Certa vez, Moisés ouviu um pastor rezando assim: "Ó Deus, mostra-me onde estás, para que eu possa tornar-me Teu servo. Limparei Teus sapatos e pentearei Teus cabelos, coserei Tuas roupas e irei buscar leite para Ti". Ao ouvi-lo rezar dessa maneira insensata, Moisés repreendeu-o, dizendo: "Ó tolo!, embora teu pai fosse religioso, tu te tornaste um infiel. Deus é um Espírito, e não precisa desses cuidados grosseiros, como tu, em tua ignorância, supões". Envergonhado com essa censura o pastor rasgou suas vestes e fugiu para o deserto. Então ouviu-se uma voz do céu dizendo: "Ó Moisés, por que fizeste partir meu servo? Teu ofício é reconciliar meu povo comigo, e não afastá-lo de mim. Dei a cada raça diferentes costumes e formas de louvar-me e adorar-me. Não tenho necessidade de seus louvores, estando acima de toda necessidade. Não considero as palavras, mas um coração ardente. São várias as formas de mostrar-me devoção, mas se a devoção for sincera, elas são aceitas".
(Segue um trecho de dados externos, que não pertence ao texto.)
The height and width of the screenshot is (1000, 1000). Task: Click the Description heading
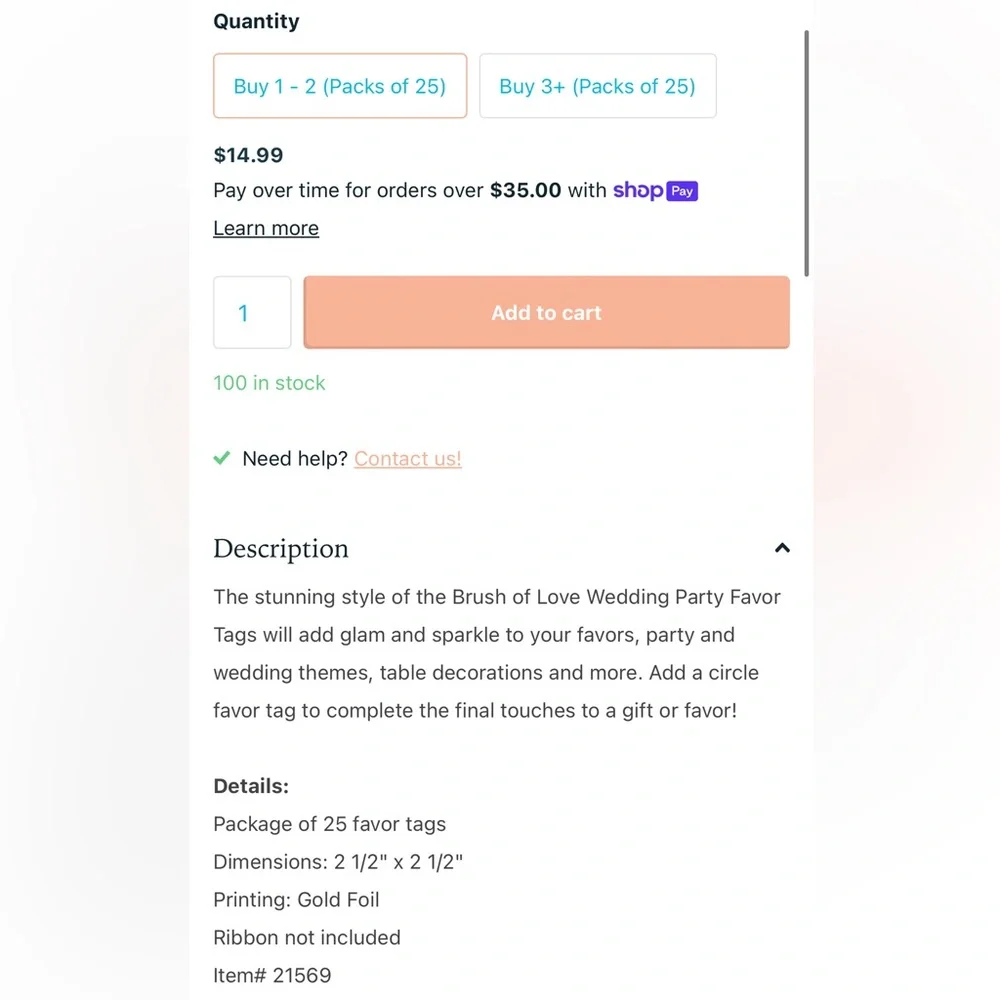tap(281, 548)
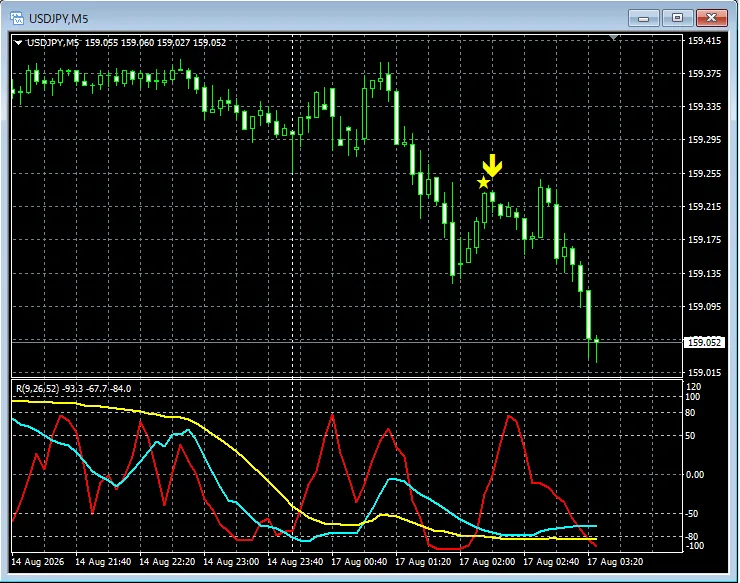Click the 159.415 price scale label
Viewport: 740px width, 583px height.
(x=705, y=41)
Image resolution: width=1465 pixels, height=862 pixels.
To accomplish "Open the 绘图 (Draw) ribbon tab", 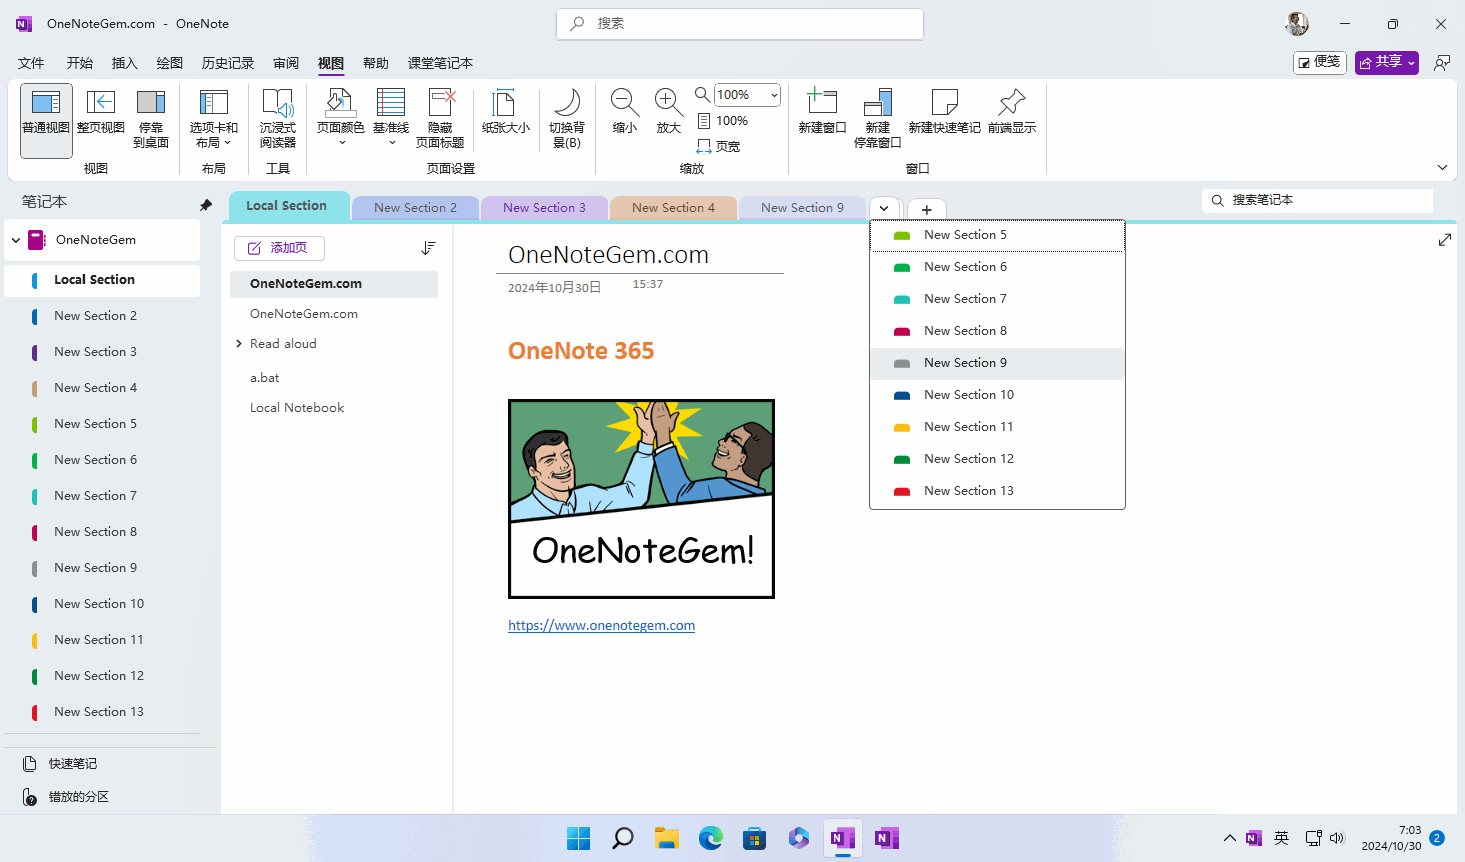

AS FORMAS RELIGIOSAS NÃO IMPORTAM

Uma voz veio de Deus a Moisés:
"Por que fizeste partir meu servo?
Vieste para levar os homens a se unirem a Mim,
E não para afastá-los de Mim.
Na medida do possível, não te ocupes em dividir;
'A coisa que mais me desagrada é o divórcio'.
A cada pessoa, destinei formas peculiares,
A cada uma, dei costumes particulares,
Aquilo que em ti é louvável, nele é repreensível,
O que é veneno para ti, para ele é mel.
O que é bom para ele, é mau para ti,
O que é belo nele, em ti é repulsivo.
Estou isento de toda pureza e impureza,
Não preciso da preguiça ou do vigor do meu povo.
Não criei os homens para tirar deles proveito,
Mas para verter sobre eles minha beneficência.
Nos homens da Índia, os hábitos da Índia são louváveis,
Nos homens da China, os da China.
Eu não sou purificado por seus louvores,
São eles que se tornam puros e brilhantes com isso.
Não considero o exterior e as palavras,
Considero o interior e o estado do coração.
Olho o coração, se ele é humilde,
Embora as palavras possam ser o inverso da humildade.
Porque o coração é substância, e as palavras, acidente.
Acidentes são só um meio, a substância é a causa final".